Dropped her again, eight months later, without a word. Just before the holidays. I’d decided it was best to refrain from any sort of friendship with her. Even when she pared back, she was too much. I decided to focus on what was realistic. Normal. A proper girlfriend had found me, and I needed to make the outlier an outcast.

She obligingly never sought to lighten or complicate my life again. Except for one email.

Except for this coda. Oh, god- when had she created this coda?

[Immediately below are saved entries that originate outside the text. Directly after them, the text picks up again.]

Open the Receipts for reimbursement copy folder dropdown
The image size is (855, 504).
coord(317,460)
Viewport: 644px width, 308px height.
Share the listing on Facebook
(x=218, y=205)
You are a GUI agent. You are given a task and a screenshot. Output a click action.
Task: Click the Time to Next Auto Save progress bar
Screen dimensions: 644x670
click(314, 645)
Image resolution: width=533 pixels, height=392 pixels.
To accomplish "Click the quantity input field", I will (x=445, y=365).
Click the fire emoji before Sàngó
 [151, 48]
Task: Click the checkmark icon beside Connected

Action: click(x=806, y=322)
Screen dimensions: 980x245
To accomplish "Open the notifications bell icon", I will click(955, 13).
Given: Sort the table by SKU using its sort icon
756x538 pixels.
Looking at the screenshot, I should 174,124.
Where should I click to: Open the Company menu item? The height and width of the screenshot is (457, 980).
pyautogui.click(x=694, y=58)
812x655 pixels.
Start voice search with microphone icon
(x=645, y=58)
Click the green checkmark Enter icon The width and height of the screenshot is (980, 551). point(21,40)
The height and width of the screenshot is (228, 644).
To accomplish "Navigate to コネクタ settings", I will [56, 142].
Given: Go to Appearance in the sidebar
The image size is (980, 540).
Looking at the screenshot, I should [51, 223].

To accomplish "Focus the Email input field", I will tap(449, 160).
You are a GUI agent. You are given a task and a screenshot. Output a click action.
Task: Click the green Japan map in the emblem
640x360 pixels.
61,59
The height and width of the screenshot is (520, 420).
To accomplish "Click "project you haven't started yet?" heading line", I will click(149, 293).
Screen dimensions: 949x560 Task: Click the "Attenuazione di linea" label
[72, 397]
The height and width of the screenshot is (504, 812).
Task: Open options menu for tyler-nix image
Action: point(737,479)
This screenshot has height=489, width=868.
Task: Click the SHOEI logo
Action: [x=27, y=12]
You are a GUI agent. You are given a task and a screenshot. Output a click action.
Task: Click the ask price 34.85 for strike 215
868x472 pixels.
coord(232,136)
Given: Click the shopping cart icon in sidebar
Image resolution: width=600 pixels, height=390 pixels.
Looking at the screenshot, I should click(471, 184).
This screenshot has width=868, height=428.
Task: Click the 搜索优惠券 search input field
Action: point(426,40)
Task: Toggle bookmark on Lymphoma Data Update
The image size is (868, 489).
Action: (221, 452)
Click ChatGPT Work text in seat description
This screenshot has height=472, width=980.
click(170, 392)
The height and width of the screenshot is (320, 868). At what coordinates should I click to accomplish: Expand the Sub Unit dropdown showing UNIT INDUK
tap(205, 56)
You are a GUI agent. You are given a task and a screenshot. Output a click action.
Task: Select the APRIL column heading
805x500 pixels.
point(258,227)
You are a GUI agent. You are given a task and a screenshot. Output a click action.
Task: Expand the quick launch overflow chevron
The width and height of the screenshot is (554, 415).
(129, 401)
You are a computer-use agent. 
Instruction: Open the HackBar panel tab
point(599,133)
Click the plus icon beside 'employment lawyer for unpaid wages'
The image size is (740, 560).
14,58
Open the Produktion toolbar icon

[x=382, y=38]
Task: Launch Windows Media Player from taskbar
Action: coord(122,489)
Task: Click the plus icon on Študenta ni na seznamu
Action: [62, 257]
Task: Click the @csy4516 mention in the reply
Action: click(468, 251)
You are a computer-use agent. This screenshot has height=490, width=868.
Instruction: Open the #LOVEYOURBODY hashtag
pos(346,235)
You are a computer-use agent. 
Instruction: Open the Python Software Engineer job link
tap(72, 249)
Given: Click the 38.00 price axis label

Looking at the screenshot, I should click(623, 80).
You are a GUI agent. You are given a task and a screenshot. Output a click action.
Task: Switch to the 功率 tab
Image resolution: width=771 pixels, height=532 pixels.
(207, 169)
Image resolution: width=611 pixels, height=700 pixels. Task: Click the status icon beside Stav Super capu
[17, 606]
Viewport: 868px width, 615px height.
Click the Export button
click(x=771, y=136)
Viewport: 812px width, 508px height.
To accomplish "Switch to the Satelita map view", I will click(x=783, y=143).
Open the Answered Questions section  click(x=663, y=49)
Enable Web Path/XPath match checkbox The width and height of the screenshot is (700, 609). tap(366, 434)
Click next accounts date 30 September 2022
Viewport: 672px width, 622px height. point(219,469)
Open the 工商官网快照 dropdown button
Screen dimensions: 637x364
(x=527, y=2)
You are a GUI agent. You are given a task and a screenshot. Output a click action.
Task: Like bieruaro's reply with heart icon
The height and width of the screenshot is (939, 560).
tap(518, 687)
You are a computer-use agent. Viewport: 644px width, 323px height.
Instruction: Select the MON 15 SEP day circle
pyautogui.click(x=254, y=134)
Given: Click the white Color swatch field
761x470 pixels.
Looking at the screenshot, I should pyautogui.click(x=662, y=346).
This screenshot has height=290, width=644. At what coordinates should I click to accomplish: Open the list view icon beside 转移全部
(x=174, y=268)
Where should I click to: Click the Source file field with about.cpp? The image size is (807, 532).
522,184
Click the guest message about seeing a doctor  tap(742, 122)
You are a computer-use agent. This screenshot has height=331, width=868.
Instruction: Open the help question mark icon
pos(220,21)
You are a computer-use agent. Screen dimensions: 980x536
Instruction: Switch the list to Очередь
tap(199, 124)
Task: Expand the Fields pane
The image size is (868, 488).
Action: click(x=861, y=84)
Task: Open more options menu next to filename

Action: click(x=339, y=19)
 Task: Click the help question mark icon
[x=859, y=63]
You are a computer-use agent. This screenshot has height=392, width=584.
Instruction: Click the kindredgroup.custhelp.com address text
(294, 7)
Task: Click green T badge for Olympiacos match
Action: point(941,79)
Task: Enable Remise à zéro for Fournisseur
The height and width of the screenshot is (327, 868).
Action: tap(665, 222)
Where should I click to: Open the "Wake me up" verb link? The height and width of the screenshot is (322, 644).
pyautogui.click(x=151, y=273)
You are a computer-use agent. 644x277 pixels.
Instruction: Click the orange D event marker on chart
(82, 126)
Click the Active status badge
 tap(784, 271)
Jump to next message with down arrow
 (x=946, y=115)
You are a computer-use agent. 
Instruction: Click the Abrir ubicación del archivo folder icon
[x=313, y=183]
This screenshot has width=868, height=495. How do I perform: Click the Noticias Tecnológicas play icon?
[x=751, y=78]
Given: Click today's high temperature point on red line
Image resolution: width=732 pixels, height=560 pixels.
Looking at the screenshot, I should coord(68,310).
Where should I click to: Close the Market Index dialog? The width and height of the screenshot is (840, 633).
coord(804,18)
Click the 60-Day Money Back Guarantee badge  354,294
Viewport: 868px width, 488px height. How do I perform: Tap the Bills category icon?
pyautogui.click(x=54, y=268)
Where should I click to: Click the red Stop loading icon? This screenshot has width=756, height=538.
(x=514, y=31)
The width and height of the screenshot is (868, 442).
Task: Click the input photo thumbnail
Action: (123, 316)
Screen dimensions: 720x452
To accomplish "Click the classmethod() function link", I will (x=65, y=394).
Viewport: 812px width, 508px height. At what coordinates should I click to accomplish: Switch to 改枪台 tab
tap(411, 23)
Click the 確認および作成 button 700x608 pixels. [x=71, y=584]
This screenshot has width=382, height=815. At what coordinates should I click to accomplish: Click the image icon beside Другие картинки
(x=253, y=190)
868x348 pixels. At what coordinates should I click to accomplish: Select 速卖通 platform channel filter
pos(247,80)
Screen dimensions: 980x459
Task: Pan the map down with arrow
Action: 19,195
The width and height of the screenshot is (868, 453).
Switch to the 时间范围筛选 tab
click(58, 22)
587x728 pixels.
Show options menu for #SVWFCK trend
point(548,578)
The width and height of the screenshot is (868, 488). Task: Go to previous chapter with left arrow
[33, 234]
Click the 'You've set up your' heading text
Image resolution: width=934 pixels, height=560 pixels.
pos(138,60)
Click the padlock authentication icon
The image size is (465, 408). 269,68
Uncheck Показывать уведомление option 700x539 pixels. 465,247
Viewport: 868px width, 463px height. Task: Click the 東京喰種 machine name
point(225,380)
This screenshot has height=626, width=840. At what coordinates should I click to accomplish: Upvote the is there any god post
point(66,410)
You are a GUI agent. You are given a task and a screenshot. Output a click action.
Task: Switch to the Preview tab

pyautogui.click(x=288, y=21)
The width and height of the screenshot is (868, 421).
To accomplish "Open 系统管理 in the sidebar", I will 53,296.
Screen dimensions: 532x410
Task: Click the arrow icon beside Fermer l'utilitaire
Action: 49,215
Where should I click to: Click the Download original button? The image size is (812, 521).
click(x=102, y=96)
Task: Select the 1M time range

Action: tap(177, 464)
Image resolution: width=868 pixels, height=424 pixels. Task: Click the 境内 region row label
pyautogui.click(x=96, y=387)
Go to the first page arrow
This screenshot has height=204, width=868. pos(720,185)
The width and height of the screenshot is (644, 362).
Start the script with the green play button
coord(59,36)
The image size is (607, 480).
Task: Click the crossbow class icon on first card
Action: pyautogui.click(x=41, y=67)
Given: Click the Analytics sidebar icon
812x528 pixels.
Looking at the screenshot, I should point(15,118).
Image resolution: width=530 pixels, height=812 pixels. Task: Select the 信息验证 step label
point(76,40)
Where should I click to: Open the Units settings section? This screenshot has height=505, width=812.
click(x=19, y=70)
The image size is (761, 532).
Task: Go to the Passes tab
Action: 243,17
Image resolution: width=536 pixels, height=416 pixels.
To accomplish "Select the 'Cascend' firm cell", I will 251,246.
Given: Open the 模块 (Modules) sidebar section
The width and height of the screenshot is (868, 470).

It would be churlish to not accept this token- after so many years, after such distance. But what would she have packed into this compact little book? She was always like the goddamned TARDIS- exhaustively bigger on the inside, and good god, did I have the energy for wherever it was she’d take me? I’d figured out my life. More or less.

Jonah broke into my thoughts: “You could decide later. It was clear she didn’t want it pressed on you.”

I don’t know if Jonah knew about... us- or that I’d killed her off as a player in my life. Jonah and I were like siblings- even if they didn’t know facts, they knew me. And they’d been able to love her. Easily, which is how she’d loved them, even at their most manic. She and Jonah had been like spit and pop rocks, too, I knew- heads full of divine nonsense. Except Jonah would never have felt inadequate. Or attracted.

“Have you looked at it?” I asked.

“Not the contents. Based on the cover- maybe it’s a short story? A long-form pep talk? She pre-wrote a ton of last letters. She left me her writing, with permission to publish- and the teapot for her ashes, so we could keep hanging out. Said she’d burned just enough of her papers to be mysterious.”

I trusted she’d turned the evidence of our short false starts to smoke. We’d shared a common sense of discretion. Once or twice during the ill-fated test flight, when I’d asked, she’d been brave enough to send along a poem or two she’d written about me. They had turned my stomach. How she delighted in my pedantics, smiled to hear my voice in her head, how she’d quietly lived for the moment I’d write or enter a room.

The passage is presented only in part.